Mesh nodes (tiered capability)
| Board | Role | Notes |
|---|---|---|
| Pi 5 | Full | Everything |
| Pi 4 | Full | No local Ollama; one-way whisper STT; Cerebro confirmed under council load |
| Pi 3B+ | Sensor/edge | No Cerebro, no voice. apexos-tools + sensors only. Build ~45 min |
| Zero W2 | Micro | Experimental; sensor bridge only; 512MB RAM floor |
See docs/claude/mesh-tiers.md for detailed capability matrix and role-aware install plan.
Pi Imager (zero-touch) — flash a fresh card and paste this into "Run custom script on first boot":
https://raw.githubusercontent.com/buckster123/ApexOS/main/firstrun.sh
The Pi installs everything on first boot and reboots. Access at http://apexos.local:8787.
One-liner — SSH into a running Pi:
curl -fsSL https://raw.githubusercontent.com/buckster123/ApexOS/main/install.sh | sudo bashDetects your hardware (mic, camera, sensors), asks a few questions, starts the service.
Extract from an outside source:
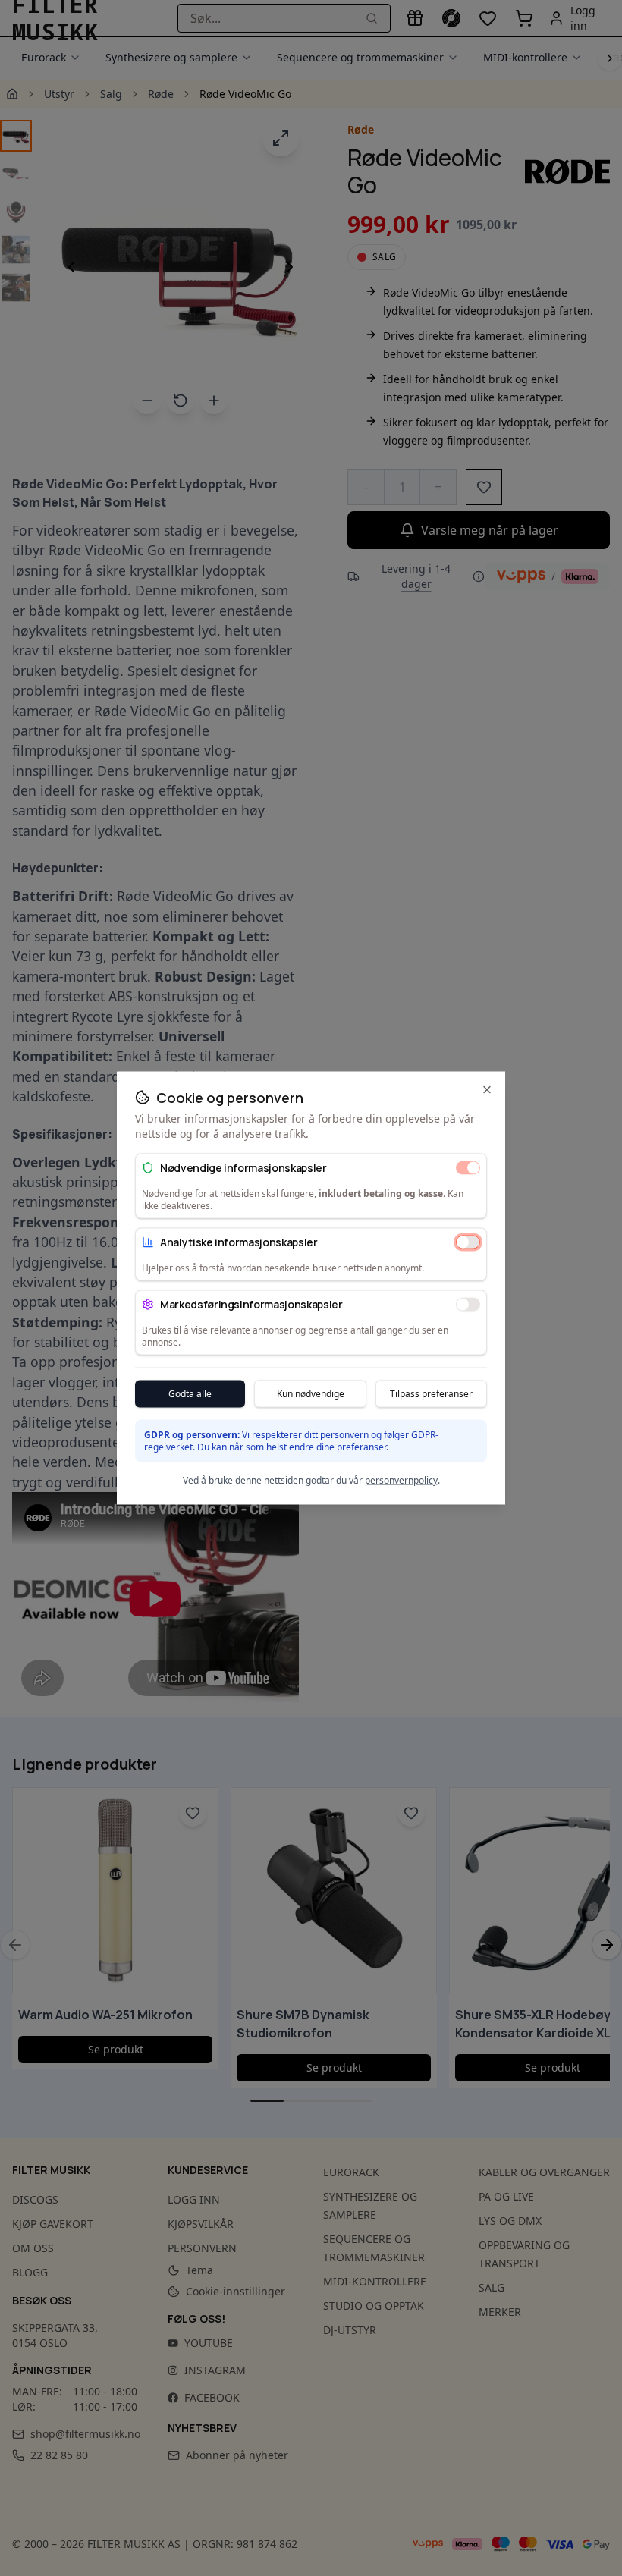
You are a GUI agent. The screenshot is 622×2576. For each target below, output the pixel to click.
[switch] (468, 1167)
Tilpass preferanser (431, 1393)
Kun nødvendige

Full manual — see docs/install.md
35 steps, all complete:
| # | Feature |
|---|---|
| 1 | Core types + state.apply() — pure, unit-tested |
| 2 | Broadcast bus + WebSocket echo round-trip |
| 3 | MCP plugin supervisor — CerebroCortex wired (66 tools) |
| 4 | Agent turn engine — streaming, thinking-block retention, semaphore |
| 5 | Policy engine — suggest/auto-edit/yolo × per-tool rules |
| 6 | Sub-agent routing — parent/child sessions, cascade cancel |
| 7 | Pi deploy — agentd running, full WS round-trip smoke-tested |
| 8 | Event log — append-only JSONL, date-rolling |
| 9 | Frontend UI — terminal aesthetic, streaming, tool calls, approval UX |
| 10 | Cage kiosk — seatd, Wayland, agentos-kiosk user |
| 11 | Frontend controls — cancel, power modal, model selector, policy badge |
| 12 | Self-evolution — propose_evolution, live soul.md/policy patching |
| 13 | Session persistence — append-only JSONL, history replay, multi-client sync |
| 14 | apexos-tools — 11 MCP tools: shell, fs, HTTP, sysstat |
| 15 | Scheduled tasks — cron-driven autonomous turns, JSONL persistence |
| 16 | Notifications — TTS + toast + ntfy.sh + Telegram |
| 17 | Sensor bridge — BME688 air quality + MLX90640 thermal, bus events |
| 18 | Desktop skin Phase A — WinBox windowed OS shell |
| 19 | Desktop skin Phase B — start menu, taskbar, terminal, camera, thermal wallpaper |
| 20 | Desktop skin Phase C/D — notes, browser, sketchpad, explorer, Monaco IDE |
| 21 | Sonus music player — AI music generation + HTTP range streaming |
| 22 | Real PTY terminal — libc openpty, resize, full interactive shell |
| 23 | Sub-agent windows v2 — tools/results/approval in child WinBox |
| 24 | Home dashboard — live system, environment, agent stats |
| 25 | Voice I/O — whisper.cpp STT + Piper TTS, server-side ALSA recording |
| 26 | Wake word — apex-wake service, Ctrl+Space manual trigger, auto voice turn |
| 27 | Multi-inference backend — Anthropic / Ollama / vLLM / OpenRouter; hot-swap at runtime |
| 28 | Council engine — parallel AI persona rounds, convergence scoring, synthesis; desktop Council Chamber UI |
| 29 | Council persistence + Cerebro hook — per-session JSONL log; post-synthesis memory store |
| 30 | A2A messaging — send_to_agent peer tool; GET /api/sessions/active; inbox display in sub-agent windows |
| 31 | RAG over event log — query_event_log virtual tool; GET /api/events/recent; agents can query and digest system history |
| 32 | Sensor anomaly wakeup — per-type cooldown (30 min default); configurable thresholds; ThermalFrame hotspot detection; no-spam guaranteed |
| 33 | Event log timeline — desktop window; time range + type filter + auto-refresh; color-coded badges for 16 event types |
| 34 | Mobile PWA — /mobile touch UI; manifest.json → Android home screen; voice I/O; inline approvals; wake word |
| 35 | Mesh colony — mDNS discovery (Avahi); PeerRegistry (peers.toml); bootstrap_node virtual tool (SSH + clone + nohup install.sh); list_mesh_peers; cross-node A2A (send_to_agent + node: field); desktop Mesh panel; tiered hardware model (Pi 5/4/3B+/Zero) |
Current AI deployment is top-down: a general-purpose model in a data centre, thin clients everywhere else. ApexOS is bottom-up. The hardware is the agent's body — not a display terminal, not a retrieval node, a body. It has proprioception (sensors), voice, memory, and the ability to rewrite its own behaviour. The cloud supplies cognition; the Pi supplies presence.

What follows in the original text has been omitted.